Clinicians should refer to their institutional guidelines and/or the American Society of Regional Anesthesia Guidelines for more detailed information about LMWH and other agents.
f Clinicians should follow the regimens for the initiation and dosing of preoperative LMWH approved by regulatory agencies, as shown in the package insert.
g Higher prophylactic doses were used for pancreatic cancer patients: dalteparin 200 IU/kg once daily for 4 weeks followed by a stepdown to 150 IU/kg for a further 8 weeks in FRAGEM and enoxaparin 1 mg/kg once daily in CONKO-004.
h Fondaparinux has not been studied in the outpatient prophylaxis setting. It should be considered only if the patient has contraindications for other LMWH and DOAC use is considered an inferior option.
i Contraindications to therapeutic anticoagulation are listed in Table 1.
j Parenteral anticoagulants should overlap with warfarin for 5–7 days minimum and should be continued until the INR is in the therapeutic range for 2 consecutive days.
k Unfractionated heparin infusion rate should be adjusted to maintain the aPTT within the therapeutic range in accordance with local protocols to correspond with a heparin level of 0.3–0.7 U/mL using a chromogenic anti-factor Xa assay.
l Dependent on significant renal clearance, avoid in patients with creatinine clearance ≤30 mL/min or adjust dose based on anti-factor Xa levels.
m Optimal dose unclear in patients >120 kg.
n Twice daily dosing may be more efficacious than once daily dosing for enoxaparin based on post-hoc data.
o This drug is not available in the U.S.
p Fondaparinux had a higher rate of recurrent thrombosis and no difference in bleeding compared with enoxaparin in cancer patients in a post-hoc, subgroup analysis. It is not a standard option, but may be used for long-term anticoagulation if standard LMWH or DOAC are not feasible options for the patient. Dosing for long term treatment with fondaparinux is the same as for initial treatment. (Fondaparinux Prescribing Information: https://www.accessdata.fda.gov/drugsatfda_docs/label/2017/021345s035lbl.pdf).
q Total duration of therapy depends on clinical circumstances. See full text guideline for more detailed discussion.
r Apixaban and dabigatran do not have fully published results from cancer-specific clinical trials. Prospective randomized trial data in cancer patients with active disease on cancer therapy are needed prior to their use. Therefore, they are currently not recommended for routine use in cancer patients with active disease.

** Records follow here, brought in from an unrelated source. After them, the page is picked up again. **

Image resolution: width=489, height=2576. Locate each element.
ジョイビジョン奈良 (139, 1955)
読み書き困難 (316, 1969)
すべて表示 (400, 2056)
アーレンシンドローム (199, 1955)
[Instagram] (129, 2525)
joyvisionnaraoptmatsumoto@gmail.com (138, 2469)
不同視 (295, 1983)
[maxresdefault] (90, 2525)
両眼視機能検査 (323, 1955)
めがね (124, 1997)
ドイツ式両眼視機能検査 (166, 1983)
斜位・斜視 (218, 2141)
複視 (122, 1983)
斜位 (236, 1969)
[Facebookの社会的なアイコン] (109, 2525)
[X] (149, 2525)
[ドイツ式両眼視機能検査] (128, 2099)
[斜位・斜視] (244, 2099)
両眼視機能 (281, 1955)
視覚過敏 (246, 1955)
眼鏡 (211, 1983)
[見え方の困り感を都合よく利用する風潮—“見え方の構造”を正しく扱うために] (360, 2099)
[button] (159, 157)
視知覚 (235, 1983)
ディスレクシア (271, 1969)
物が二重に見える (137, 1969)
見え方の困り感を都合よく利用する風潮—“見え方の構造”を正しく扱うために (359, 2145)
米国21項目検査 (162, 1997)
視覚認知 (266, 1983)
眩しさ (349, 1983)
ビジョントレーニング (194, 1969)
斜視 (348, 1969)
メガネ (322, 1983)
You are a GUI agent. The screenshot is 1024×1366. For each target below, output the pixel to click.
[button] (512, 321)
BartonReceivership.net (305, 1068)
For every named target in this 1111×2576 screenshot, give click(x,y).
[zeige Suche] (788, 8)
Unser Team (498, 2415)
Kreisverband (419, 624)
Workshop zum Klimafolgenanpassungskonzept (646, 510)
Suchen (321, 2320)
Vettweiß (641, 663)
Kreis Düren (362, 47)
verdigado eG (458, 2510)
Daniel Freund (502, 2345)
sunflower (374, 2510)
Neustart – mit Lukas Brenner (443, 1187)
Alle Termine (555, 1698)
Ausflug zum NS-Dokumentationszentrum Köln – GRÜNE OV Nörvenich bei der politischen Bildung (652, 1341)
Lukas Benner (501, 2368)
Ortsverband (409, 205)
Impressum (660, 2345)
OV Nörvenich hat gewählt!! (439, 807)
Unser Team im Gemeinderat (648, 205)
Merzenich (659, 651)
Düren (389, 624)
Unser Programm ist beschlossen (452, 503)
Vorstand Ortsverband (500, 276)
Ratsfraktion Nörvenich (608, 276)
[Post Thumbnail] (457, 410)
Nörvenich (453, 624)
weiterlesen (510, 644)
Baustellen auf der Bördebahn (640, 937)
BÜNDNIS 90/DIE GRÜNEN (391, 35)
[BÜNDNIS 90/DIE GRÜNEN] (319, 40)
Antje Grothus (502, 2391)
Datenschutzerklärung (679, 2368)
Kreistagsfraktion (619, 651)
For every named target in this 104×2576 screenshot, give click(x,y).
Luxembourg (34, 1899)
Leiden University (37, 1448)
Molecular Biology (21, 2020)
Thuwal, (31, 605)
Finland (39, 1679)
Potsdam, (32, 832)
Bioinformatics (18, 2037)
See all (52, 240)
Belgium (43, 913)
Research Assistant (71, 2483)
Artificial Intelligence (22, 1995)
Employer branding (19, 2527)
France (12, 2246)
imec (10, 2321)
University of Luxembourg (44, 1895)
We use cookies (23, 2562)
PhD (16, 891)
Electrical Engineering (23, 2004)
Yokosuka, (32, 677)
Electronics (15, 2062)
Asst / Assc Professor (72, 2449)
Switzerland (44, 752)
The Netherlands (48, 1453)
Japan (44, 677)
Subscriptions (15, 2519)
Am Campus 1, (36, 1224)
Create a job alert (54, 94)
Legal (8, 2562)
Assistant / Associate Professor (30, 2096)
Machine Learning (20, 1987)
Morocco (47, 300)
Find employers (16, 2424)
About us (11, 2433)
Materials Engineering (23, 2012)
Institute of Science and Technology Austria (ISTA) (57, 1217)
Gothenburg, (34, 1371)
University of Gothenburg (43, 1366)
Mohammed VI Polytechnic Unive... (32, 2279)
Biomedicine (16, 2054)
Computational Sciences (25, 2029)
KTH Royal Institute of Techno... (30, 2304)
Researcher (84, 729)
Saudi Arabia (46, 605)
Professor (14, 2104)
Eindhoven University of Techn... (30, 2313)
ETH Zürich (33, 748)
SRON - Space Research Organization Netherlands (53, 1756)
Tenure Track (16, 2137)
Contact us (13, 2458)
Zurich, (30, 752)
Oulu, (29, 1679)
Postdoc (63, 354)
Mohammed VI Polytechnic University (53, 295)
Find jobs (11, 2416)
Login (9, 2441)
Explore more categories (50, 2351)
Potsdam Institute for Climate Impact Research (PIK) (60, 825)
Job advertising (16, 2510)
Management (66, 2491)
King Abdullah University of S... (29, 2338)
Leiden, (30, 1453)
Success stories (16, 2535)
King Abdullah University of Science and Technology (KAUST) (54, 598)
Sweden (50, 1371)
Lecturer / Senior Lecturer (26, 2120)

s This is the only LMWH with FDA approval for extended therapy to prevent recurrent thrombosis in cancer patients.
t Edoxaban has the highest level of evidence for cancer patients among all the DOAC, followed by rivaroxaban. Limited data from small, unpublished patient series suggest that the efficacy of DOAC in patients with a weight above 120 kg might be reasonable based on anti-Xa levels. The data are very limited however, and LMWH are likely still preferred in this setting. Please refer to the package inserts for detailed information regarding potential dosing adjustment needs, especially regarding renal impairment, liver failure, weight extremes, or drug-drug interaction.